**EXERCISE TEXT**

· · · · ·

He also worked on Adam Carolla's television show Too Late with Adam Carolla.

On January 2, 2006, Bishop began working on The Adam Carolla Show as a call screener. On May 4, 2006, Bishop filled in for Mike Lynch, the show's sound effects person, after Lynch was married. When Lynch was promoted to writer, Bishop became the show's permanent sound effects person and the call screener position was filled by Kyle Baugher. LAist described Bryan as "a sound-effects wizard, and ultra quick-witted third-man".

===Role on The Adam Carolla Show===

Bishop occasionally participated in both conversations and performances on the show. One of Bishop's hallmarks was providing prerecorded verbalized and audio commentary by triggering humorous and relevant sound effects. Examples of Bishop's sound effects include the "correct answer" and "incorrect answer" bells/buzzers from Family Feud, or sentences spoken by others on the show, out of context. Bishop's sound effects were often referred to as "drops" on the show.

He was notable on the show for excelling in geek culture-themed competition segments, such as "Totally Topical Tivo Trivia", "Blah, Blah, Blog", "Gay Walking", "Nerd Walking", and "The Rotten Tomatoes Game". Bishop occasionally participated in improvisational elements of the show.

Bishop's brain tumor diagnosis and his $100,000 win on Who Wants to be a Millionaire were occasionally discussed on the show.

In January 2023, Carolla announced that Bishop and co-host Gina Grad would not be returning as regulars to the podcast, but would continue to appear as guests on the program.

===Role on The Film Vault (podcast)===
Bishop, still co-hosting with Cowen, the "radio show-turned-podcast" launched on the Carolla-owned ACE Broadcasting Network and released its first episode on April 23, 2010. The first episode of its newly independent incarnation was released on September 16, 2011.

===Role on The Bryan and Gina Show===
In March 2023, Bishop began co-hosting a Los Angeles–focused podcast called The Bryan and Gina Show with Gina Grad for LA Mag.

==Personal life==
Bryan married Christie Clough, an advertising executive, in 2009. Their daughter Tessa was born in 2016.

· · · · ·

Stored entries:
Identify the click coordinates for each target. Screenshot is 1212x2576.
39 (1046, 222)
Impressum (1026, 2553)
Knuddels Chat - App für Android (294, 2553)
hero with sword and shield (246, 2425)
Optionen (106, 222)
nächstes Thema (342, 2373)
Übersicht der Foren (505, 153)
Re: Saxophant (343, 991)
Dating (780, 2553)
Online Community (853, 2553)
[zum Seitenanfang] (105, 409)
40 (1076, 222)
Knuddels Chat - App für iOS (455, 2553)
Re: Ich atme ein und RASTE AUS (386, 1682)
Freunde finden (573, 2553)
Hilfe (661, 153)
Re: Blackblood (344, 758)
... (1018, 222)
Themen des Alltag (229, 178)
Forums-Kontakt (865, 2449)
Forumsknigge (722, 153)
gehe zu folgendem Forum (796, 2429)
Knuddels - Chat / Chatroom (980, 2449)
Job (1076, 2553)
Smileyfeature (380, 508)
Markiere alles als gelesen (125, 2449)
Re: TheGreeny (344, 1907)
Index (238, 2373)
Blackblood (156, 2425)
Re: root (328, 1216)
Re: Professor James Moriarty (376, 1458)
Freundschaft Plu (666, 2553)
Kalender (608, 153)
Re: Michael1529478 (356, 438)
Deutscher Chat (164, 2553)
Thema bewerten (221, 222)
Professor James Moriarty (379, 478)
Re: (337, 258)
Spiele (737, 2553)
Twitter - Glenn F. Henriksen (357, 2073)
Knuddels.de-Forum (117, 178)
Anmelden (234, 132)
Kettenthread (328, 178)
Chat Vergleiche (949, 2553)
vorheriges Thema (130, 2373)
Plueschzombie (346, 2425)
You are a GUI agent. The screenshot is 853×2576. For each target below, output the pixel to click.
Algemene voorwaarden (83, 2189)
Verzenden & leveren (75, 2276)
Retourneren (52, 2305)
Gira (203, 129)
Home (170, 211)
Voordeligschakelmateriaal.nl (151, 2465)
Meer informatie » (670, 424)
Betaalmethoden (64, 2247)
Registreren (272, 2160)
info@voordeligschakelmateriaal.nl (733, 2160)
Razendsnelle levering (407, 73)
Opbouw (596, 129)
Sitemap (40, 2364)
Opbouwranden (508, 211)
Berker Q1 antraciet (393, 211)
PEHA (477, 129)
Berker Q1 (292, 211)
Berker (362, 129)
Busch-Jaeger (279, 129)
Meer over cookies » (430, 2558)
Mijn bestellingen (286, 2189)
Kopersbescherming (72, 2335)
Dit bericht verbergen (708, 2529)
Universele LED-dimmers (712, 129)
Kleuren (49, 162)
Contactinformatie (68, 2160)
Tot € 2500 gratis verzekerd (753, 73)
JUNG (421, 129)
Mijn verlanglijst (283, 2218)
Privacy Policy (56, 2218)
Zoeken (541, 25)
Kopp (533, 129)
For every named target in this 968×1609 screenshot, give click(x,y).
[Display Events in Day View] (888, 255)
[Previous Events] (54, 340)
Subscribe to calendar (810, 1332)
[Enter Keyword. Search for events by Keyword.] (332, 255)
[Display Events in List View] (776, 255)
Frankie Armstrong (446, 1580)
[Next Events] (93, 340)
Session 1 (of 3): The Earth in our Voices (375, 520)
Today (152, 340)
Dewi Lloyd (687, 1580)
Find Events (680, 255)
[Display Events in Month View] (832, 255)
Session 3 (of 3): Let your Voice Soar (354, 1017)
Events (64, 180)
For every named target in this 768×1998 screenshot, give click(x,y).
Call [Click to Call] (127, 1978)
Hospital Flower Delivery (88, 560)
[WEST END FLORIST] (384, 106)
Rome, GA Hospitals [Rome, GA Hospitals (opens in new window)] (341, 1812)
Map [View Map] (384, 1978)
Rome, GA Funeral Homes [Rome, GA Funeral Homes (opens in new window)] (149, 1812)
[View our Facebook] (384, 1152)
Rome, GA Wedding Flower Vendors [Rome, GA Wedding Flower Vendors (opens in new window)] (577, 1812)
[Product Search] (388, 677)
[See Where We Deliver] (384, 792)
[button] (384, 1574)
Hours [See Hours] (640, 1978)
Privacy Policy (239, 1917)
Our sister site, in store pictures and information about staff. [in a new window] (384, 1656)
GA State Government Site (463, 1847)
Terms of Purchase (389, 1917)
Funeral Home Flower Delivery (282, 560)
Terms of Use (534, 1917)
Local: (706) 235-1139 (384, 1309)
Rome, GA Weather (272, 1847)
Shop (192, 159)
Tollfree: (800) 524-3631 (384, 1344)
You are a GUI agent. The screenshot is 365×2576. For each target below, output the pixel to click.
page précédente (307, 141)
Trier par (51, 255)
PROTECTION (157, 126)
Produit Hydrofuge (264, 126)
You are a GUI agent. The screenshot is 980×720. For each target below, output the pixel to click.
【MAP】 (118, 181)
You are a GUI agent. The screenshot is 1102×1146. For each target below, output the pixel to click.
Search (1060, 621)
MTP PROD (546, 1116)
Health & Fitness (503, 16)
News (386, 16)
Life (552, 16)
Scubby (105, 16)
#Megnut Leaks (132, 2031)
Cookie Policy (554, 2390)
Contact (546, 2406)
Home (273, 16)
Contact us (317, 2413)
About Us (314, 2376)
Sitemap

· · · · ·

**WORK TO COMPLETE**
List every competition segment that the text on Bishop names as one he excelled in.

**WRITTEN SOLUTION**
- "Totally Topical Tivo Trivia"
- "Blah, Blah, Blog"
- "Gay Walking"
- "Nerd Walking"
- "The Rotten Tomatoes Game"